P.A.R.E.N.T.S.S Project - Parents Adopting Recovery-management through Enhanced New Technology for Self-care and Support (for Mothers)

$1.76M USD

Funder NATIONAL INSTITUTE ON DRUG ABUSE
Recipient Organization University of South Carolina At Columbia
Country United States
Start Date Jun 01, 2021
End Date Apr 30, 2026
Duration 1,794 days
Number of Grantees 1
Roles Principal Investigator
Data Source NIH (US)
Grant ID 10844531
Grant Description

K23 Abstract DESCRIPTION: Nearly one third of individuals with substance use disorders are women of childbearing age. Life-threatening infant complications from maternal opioid use disorders (OUD) include neonatal withdrawal syndrome, acute and chronic developmental and behavioral challenges, increased risks of infection through maternal transmission (i.e. HIV, Syphilis), and

death. Mothers with OUD must negotiate micro and macro level challenges that impact parenting and recovery management, including reluctance to disclose drug use for fear of legal issues, child custody and domestic disputes, stigma, financial, and transportation barriers.
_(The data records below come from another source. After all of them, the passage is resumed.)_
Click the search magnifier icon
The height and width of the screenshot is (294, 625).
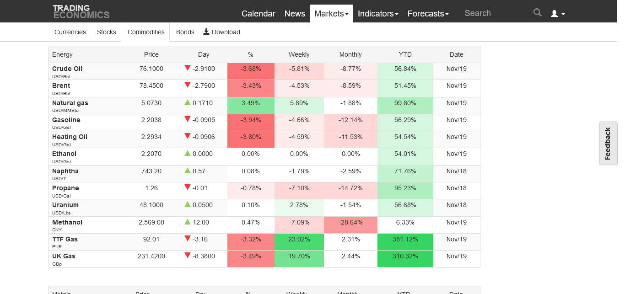pyautogui.click(x=537, y=13)
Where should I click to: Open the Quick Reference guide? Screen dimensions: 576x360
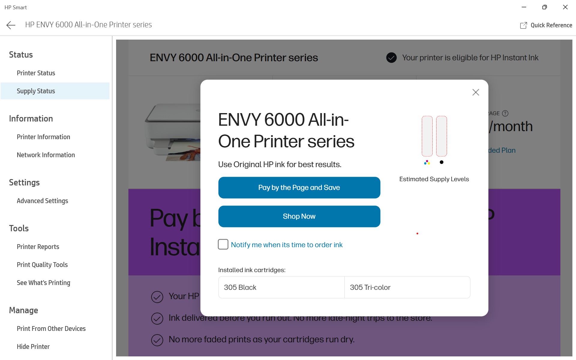pyautogui.click(x=546, y=25)
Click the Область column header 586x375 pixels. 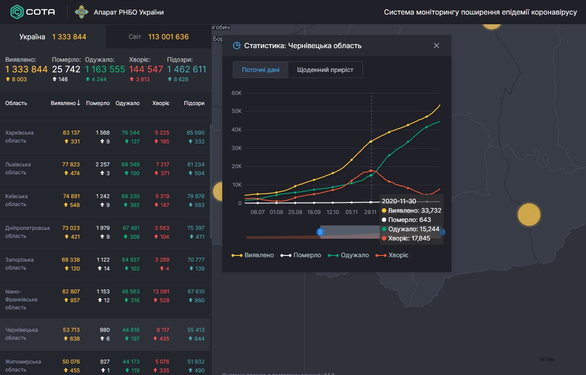[x=16, y=103]
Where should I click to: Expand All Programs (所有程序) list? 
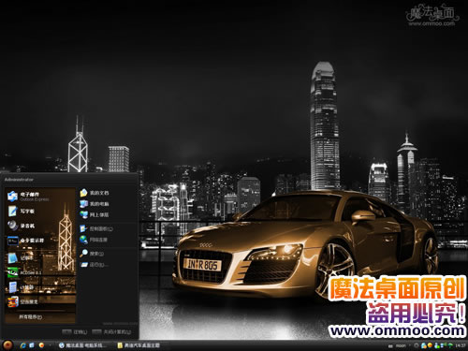(x=31, y=317)
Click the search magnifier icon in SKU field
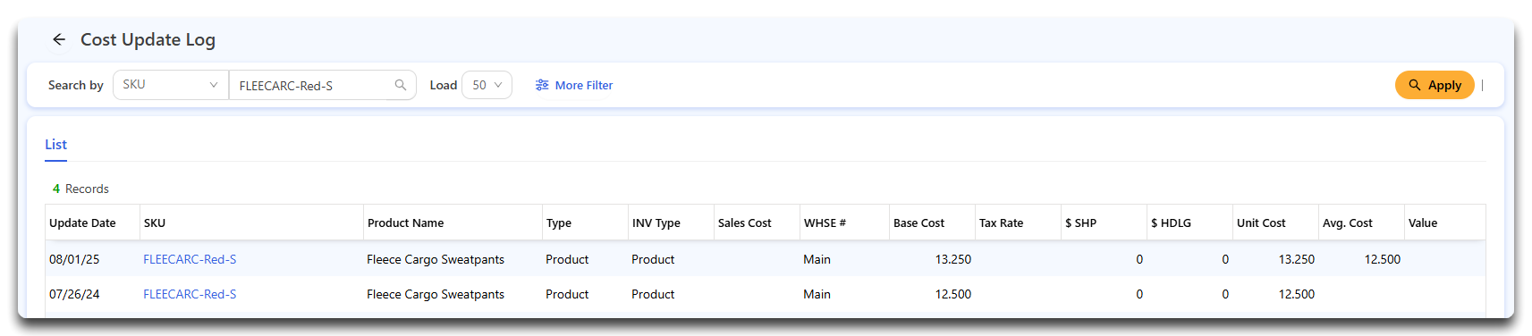This screenshot has width=1532, height=336. pyautogui.click(x=401, y=85)
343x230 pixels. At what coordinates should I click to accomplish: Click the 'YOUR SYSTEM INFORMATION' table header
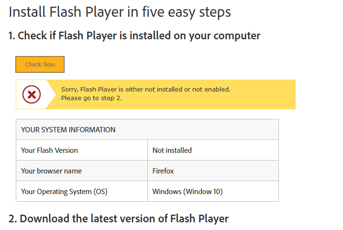[68, 130]
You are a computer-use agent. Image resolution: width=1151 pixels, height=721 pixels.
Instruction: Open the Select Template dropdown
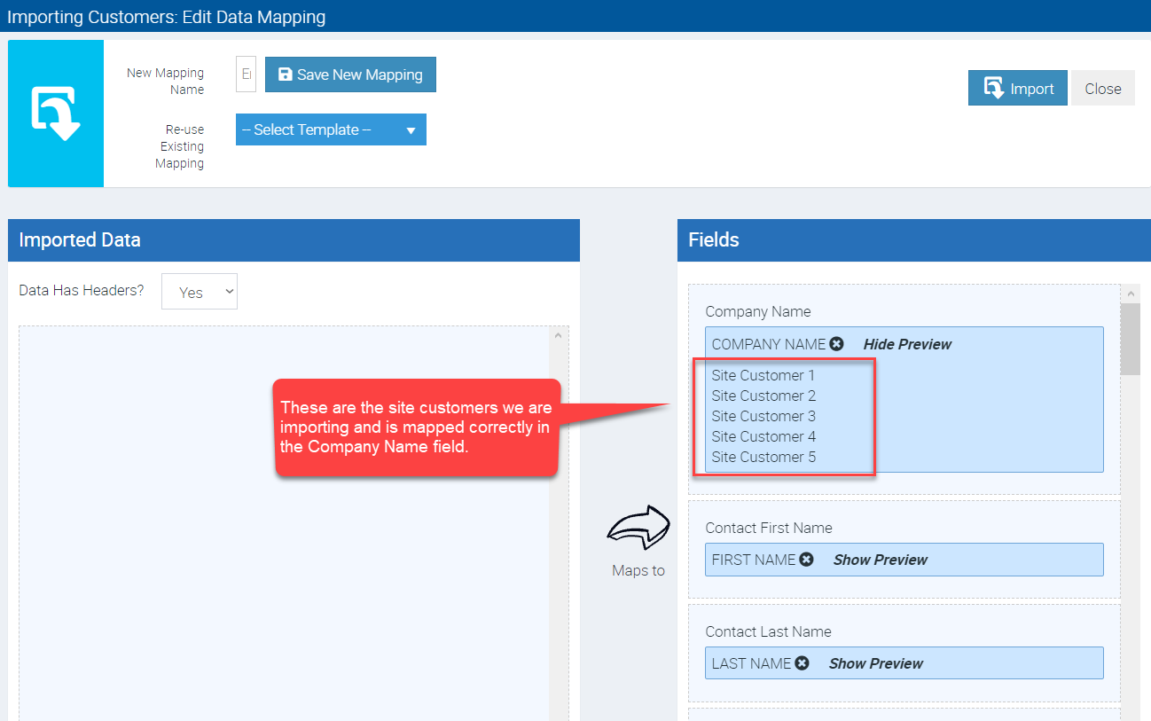331,129
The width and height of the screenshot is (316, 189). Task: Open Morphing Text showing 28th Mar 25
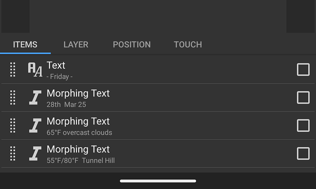pyautogui.click(x=158, y=97)
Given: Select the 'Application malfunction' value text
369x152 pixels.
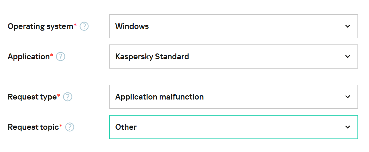Looking at the screenshot, I should click(159, 97).
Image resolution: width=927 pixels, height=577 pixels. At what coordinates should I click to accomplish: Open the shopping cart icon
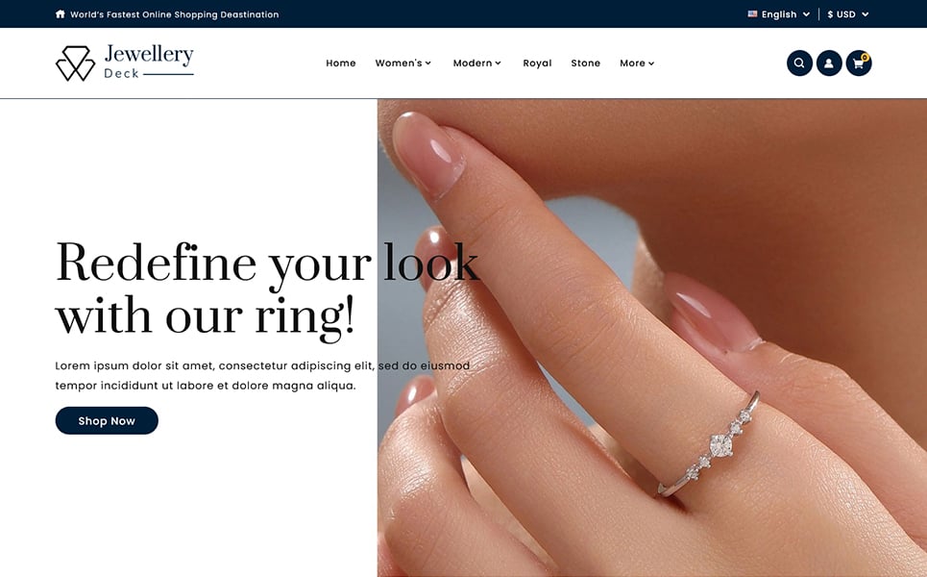coord(859,63)
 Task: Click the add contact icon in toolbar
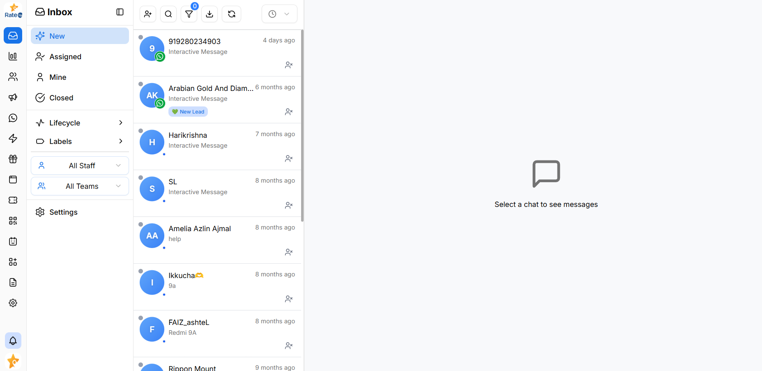148,14
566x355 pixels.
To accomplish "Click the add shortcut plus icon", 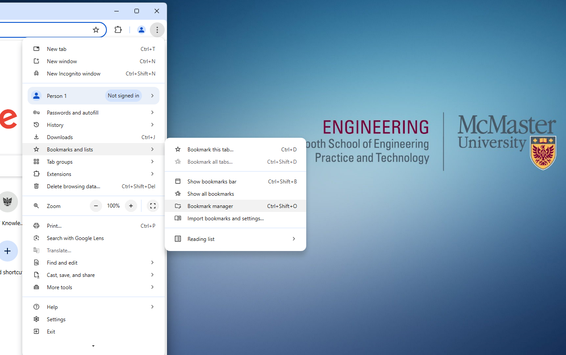I will pos(7,251).
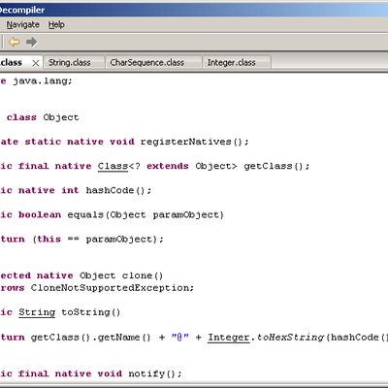The height and width of the screenshot is (388, 388).
Task: Click the registerNatives method name
Action: tap(186, 142)
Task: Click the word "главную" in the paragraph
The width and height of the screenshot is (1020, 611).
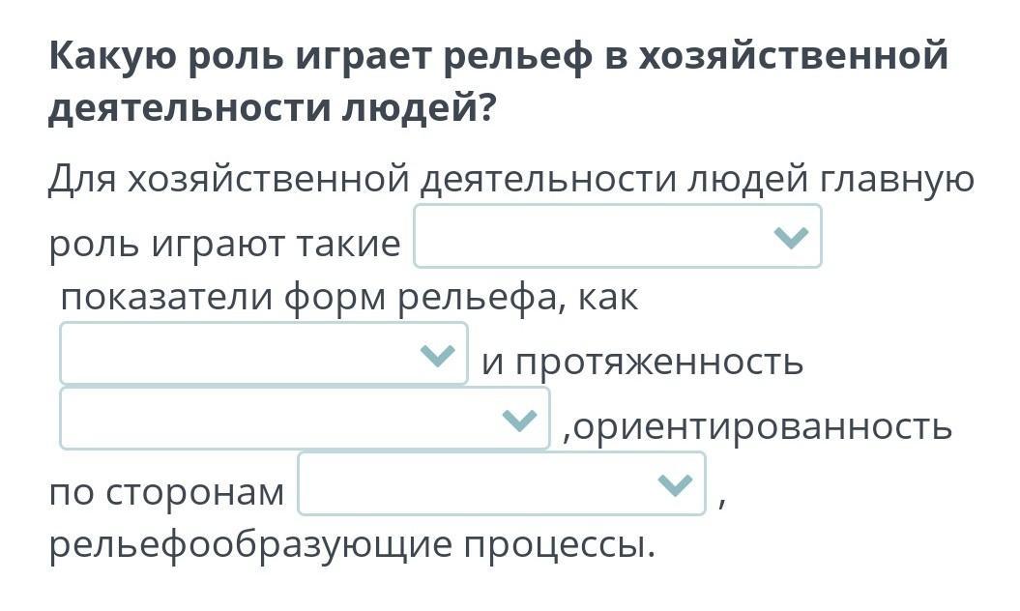Action: tap(897, 180)
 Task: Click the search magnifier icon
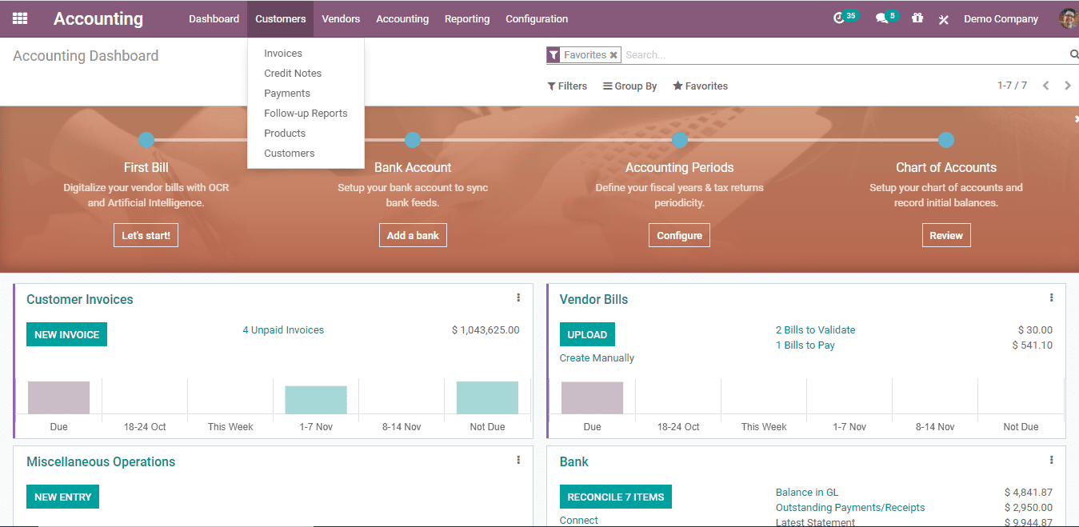[x=1073, y=54]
There are few proven interventions that support long-term recovery management and parenting

for addicted new mothers embedded within this unique context. Using a community based participatory research (CBPR) approach, we will determine the feasibility and preliminary effects of a customized evidence-based digital technology self-management recovery program for women with OUD during the pregnancy and postpartum period. Based on our preliminary data,

our central hypothesis is that once tailored strategies are identified by primary stakeholders, an evidence-based program that uses digital technology can be delivered to pregnant and parenting women with OUD to expand accessibility to evidence-based parenting and recovery resources. The specific aims of this study include: (1) Customize eRecovery technology

integrating preferred parenting resources and recovery supports in collaboration with a community advisory board (CAB) and new mothers in early recovery from substance use disorders; (2) Evaluate the feasibility of using the customized eRecovery technology for pregnant and postpartum women in early recovery from OUD to determine use and usefulness

based on participant perceptions, engagement and retention in care, drug abstinence, and parenting outcomes. The results from this proof-of-concept study will provide strong pilot data to guide development of a full-scale trial in a future RO1 application in Year 4 of this award. The career development award will provide Dr. Raynor the mentoring and training needed to

develop knowledge and skills in rural health disparities, CBPR methods, digital intervention development and program evaluation, population health interventions and advanced research training. At the close of the award, she will be positioned to design, implement, and evaluate research that will significantly improve the health outcomes of pregnant and parenting women

with OUD and their vulnerable newborn infants living in a rural Southeastern state.